SUPPLIED PASSAGE:

• • • •

What if independent MOS Technology had survived?

BigEd · Post by **BigEd** » Thu May 04, 2017 12:05 pm

Here's a thought. If we think, for example, of how to perform a version of lda (n),y on the 6502 where both the n and the y are 16-bit quantities, that would take quite a few instructions, bytes, cycles. All we need to do in the instruction encoding for an improved machine is to beat that density and speed comfortably - we don't have to fit it into three bytes. Even five bytes would be a win, I think.

Arlet · Post by **Arlet** » Thu May 04, 2017 12:11 pm

Another interesting angle, maybe deserving of its own thread: given the amount of resources the 6502 designers had, try to come up with a better 8 bit design.

A modern version of the challenge could be to make it fit in the number of FPGA slices that the 6502 core requires.

BigEd · Post by **BigEd** » Thu May 04, 2017 12:19 pm

I might add a pointer here to our One Page Computing challenge over on anycpu - that's about fitting a design into limited resources. We've got a contender doing surprising things in an XC9572 CPLD.

I did idly wonder yesterday, what series of thoughts the 6502 designers had, in having an X and a Y and using them in the slightly different way they did. They had room for 3 bytes of registers, plus the accumulator, and they had an 8-bit ALU and of course a 16 bit PC with an incrementer. (The status byte is just a loose collection of flip flops.) That's a lot less visible state than the 6800 which they'd come away from, which has 6 bytes of state vs 4, and also has an internal temporary register.

litwr · Post by **litwr** » Thu May 04, 2017 4:22 pm

BigEd wrote:

Here's a thought. If we think, for example, of how to perform a version of lda (n),y on the 6502 where both the n and the y are 16-bit quantities, that would take quite a few instructions, bytes, cycles. All we need to do in the instruction encoding for an improved machine is to beat that density and speed comfortably - we don't have to fit it into three bytes. Even five bytes would be a win, I think.

• • • •

MATERIAL:
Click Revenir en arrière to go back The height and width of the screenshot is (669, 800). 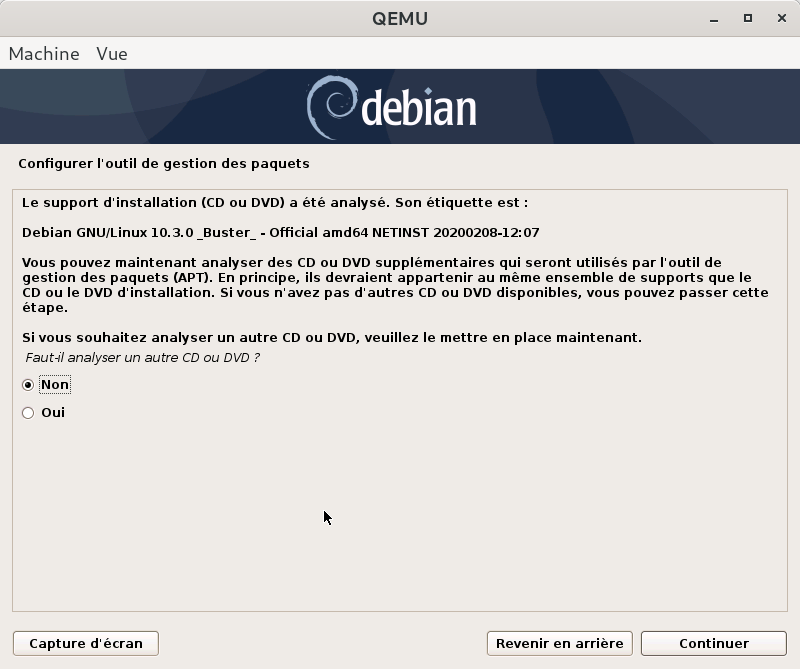point(559,643)
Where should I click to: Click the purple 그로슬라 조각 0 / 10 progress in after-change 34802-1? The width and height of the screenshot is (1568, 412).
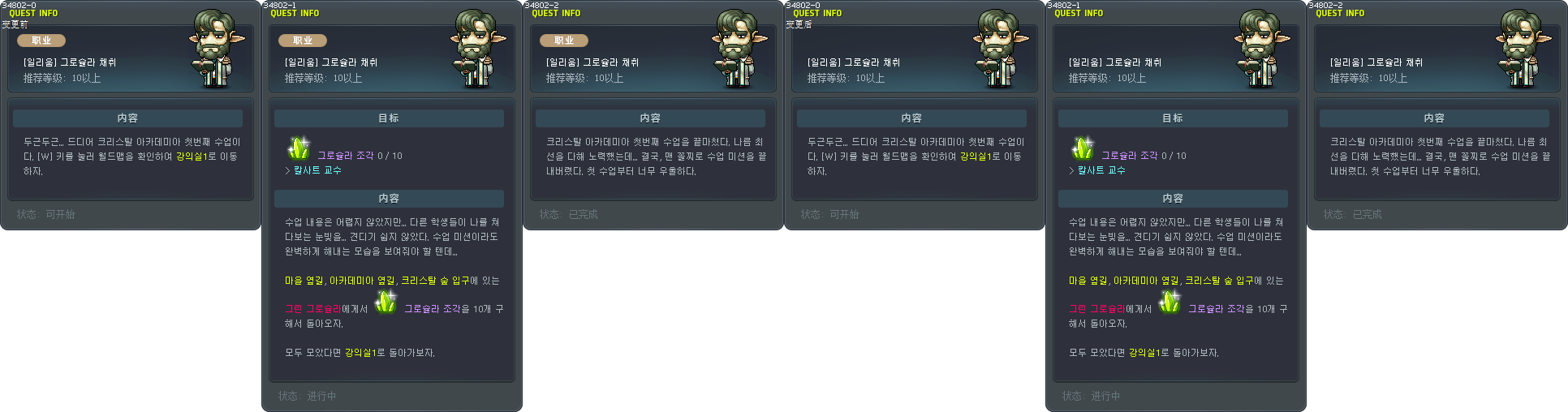coord(1144,156)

• • • •

REQUIREMENTS:
(a) Reproduce the part of the 6502 forum thread between "Another interesting angle, maybe" and "an XC9572 CPLD.", inclusive.
(b) Name every forum user who wrote a post in the 6502 thread.
The material above has no connection to the 6502 forum thread.

OUTPUTS IN ORDER:
(a)
Another interesting angle, maybe deserving of its own thread: given the amount of resources the 6502 designers had, try to come up with a better 8 bit design.

A modern version of the challenge could be to make it fit in the number of FPGA slices that the 6502 core requires.

BigEd · Post by **BigEd** » Thu May 04, 2017 12:19 pm

I might add a pointer here to our One Page Computing challenge over on anycpu - that's about fitting a design into limited resources. We've got a contender doing surprising things in an XC9572 CPLD.

(b) BigEd, Arlet, litwr